Sam Hallam pictured last Wednesday being greeted by friends and family on his release from prison where he spent nearly eight years for a crime he did not commit
Published: 24 May, 2012
by TOM FOOT
Wrongfully convicted of murder, Sam Hallam is pictured as he comes home a free man to euphoric scenes played out on his estate in Hoxton last week.
But look beyond the foreground and there is a more familiar image.
As a young man captures the moment with his camera phone he also, inadvertently, chronicles his own whereabouts.
The rise of the camera phone has been notable not just as a footnote to the technological advances of the past decade, it has also been a key development in murder investigations.
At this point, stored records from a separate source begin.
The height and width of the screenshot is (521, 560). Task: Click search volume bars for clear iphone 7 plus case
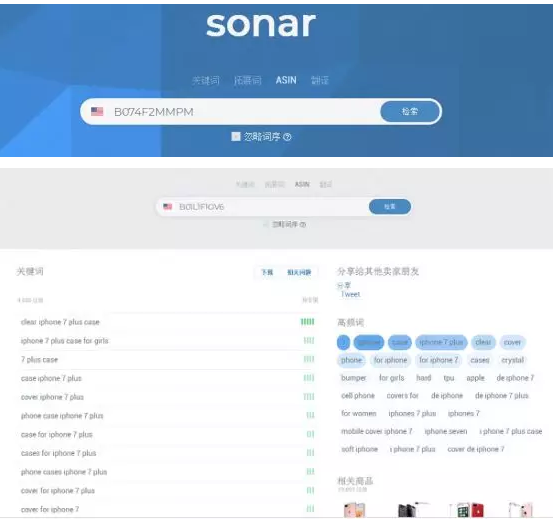308,322
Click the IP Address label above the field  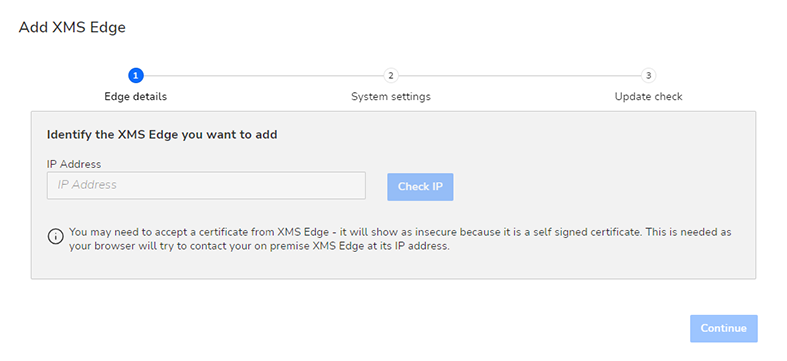74,164
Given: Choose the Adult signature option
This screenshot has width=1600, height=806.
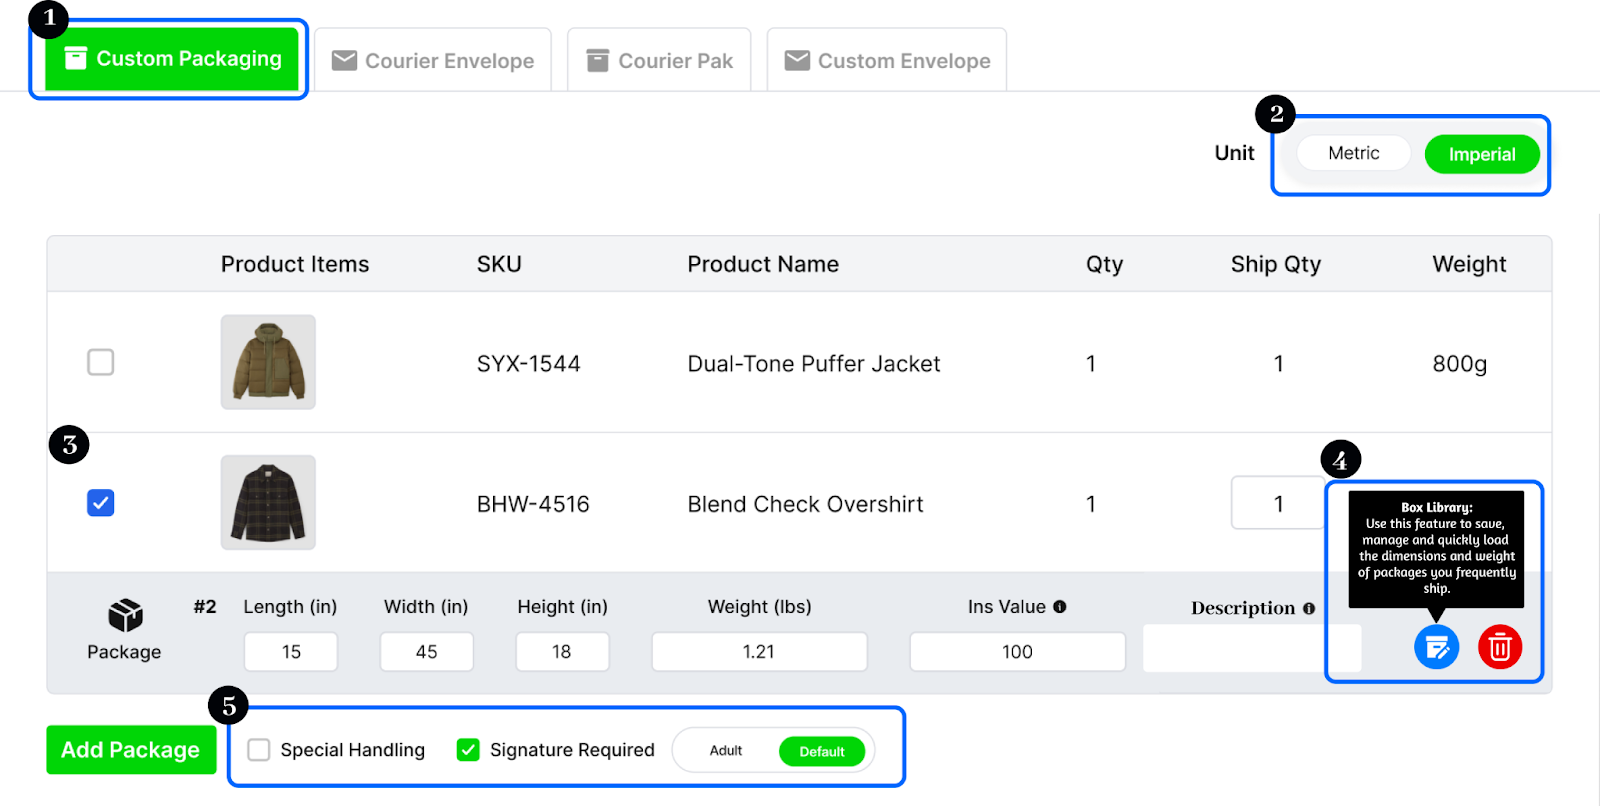Looking at the screenshot, I should [726, 751].
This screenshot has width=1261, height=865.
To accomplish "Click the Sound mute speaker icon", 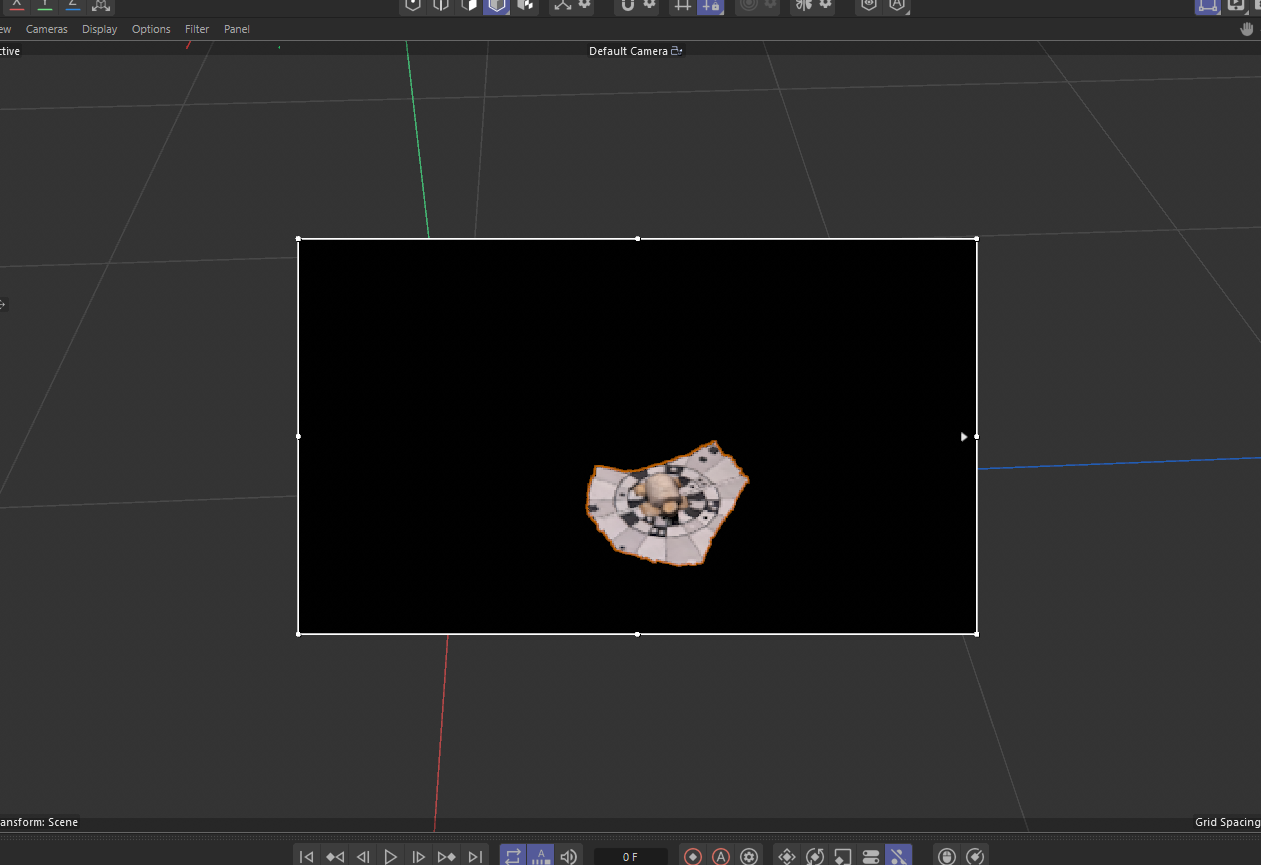I will [568, 856].
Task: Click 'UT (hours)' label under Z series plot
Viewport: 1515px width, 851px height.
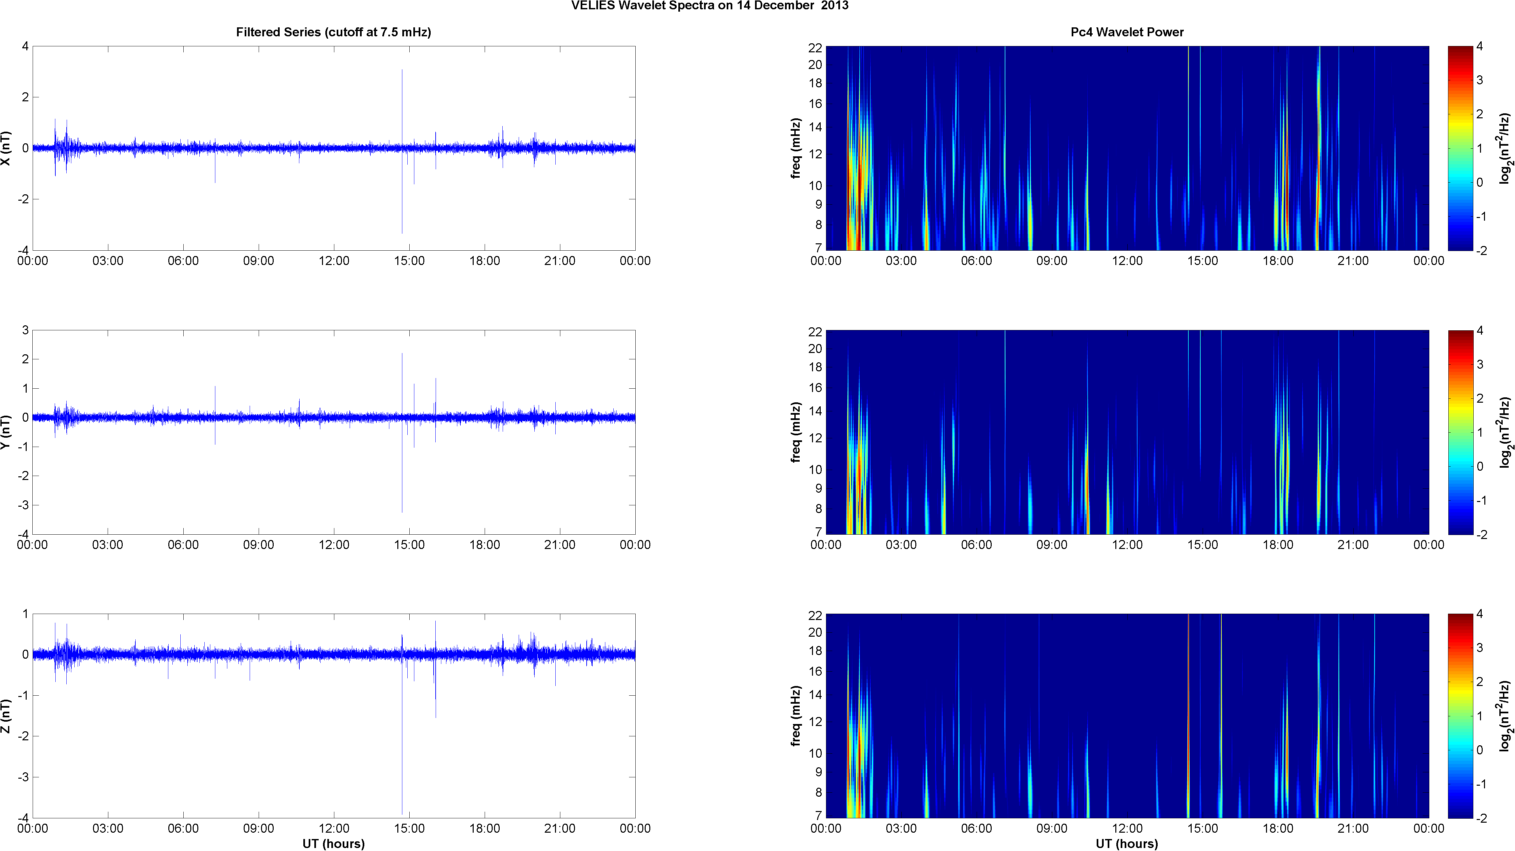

“Cell site analysis” – the legal phrase for investigations based on phone signals – has allowed detectives to pinpoint a suspect’s location on the night in question.
The terrible murder of trainee chef Essayas Kassahun in Clerkenwell in 2004 in an affray involving up to 40 youths, came two years after a huge boom in camera phone technology swept the country.
The court heard that Sam had a “state of the art” mobile, which was sitting on the table as he gave his “no comment” interview to police.
Lady Justice Heather Hallett the appeal judge said in court that the original advice to give no comment may have cost him in terms of the crucial evidence sitting there on his phone.
Yet, astonishingly, his camera mobile was not – officially – checked. The Court of Appeal heard on Thursday that even a “cursory check” could have prevented Sam spending almost eight years in prison for a crime he did not commit.
Paul May, who led the campaign for justice for Sam, lays the blame squarely at the door of the Metropolitan Police.
“As Lady Hallett said, the failure to analyse the phone is ridiculous. Do they not have thumbs? You press menu, go to pictures. It’s simple,” he says.
Reasons given for the failure to analyse the phone – that there was bad weather on the night – were “entirely bogus”.
“They [the Met] had a suspect who was uniquely saying he wasn’t there. How easy would it have been for the police to have blown that out of the water by saying ‘We’ve analysed your phone and you were there’?”
He added that in 2004, when Sam was accused of murder, mobile phones could accurately be targeted to roughly 100 metres. It is now 10 metres.
But fault does not entirely rest with the police, he says. Another, and perhaps more plausible possibility is that the legal team was too thinly funded to make these basic checks.
The image of lawyers swilling at a great trough of legal aid cash is – when it comes to criminal defence – far wide of the mark.
Law students are encouraged to opt for the more comfortable life of a career in commercial law because criminal law is relatively poorly paid. And recent cuts to legal aid funding have made the situation worse than ever.
Kim Evans, a former Met Police officer, switched careers to become a criminal defence solicitor and now helps run the campaigning organisation Justice Gap.
Ms Evans, who sat in on both days of the hearing last week, adds: “There is no funding for reading the unused material served by the prosecution on the defence. That is the stuff the police did not want to use but could help the defence. It can be thousands of pages. Unless you are a lawyer with a deep sense of justice, there is little motivation to plough through this material for no financial reward, and with many solicitors’ firms laying off staff, there are fewer and fewer people available to do the work.”
The trainee chef – who is believed to have been beaten to death with a baseball bat with a nail in it – has been almost written out of the story so far.
On Monday I had a message on my answer phone from a close friend of Essayas. It said: “We are all happy for Sam’s release. He was an innocent man. All I am saying is that we are still grieving. We deserve an apology. His brother is hurting – we are thinking about the person we lost. It is seven years. Where is the justice? Where is the help for the victim?”
Now just one man is in prison for the murder of Essayas following an attack that the court heard involved up to 40 youths.
And with the cuts to legal aid it is unlikely any true justice will ever prevail.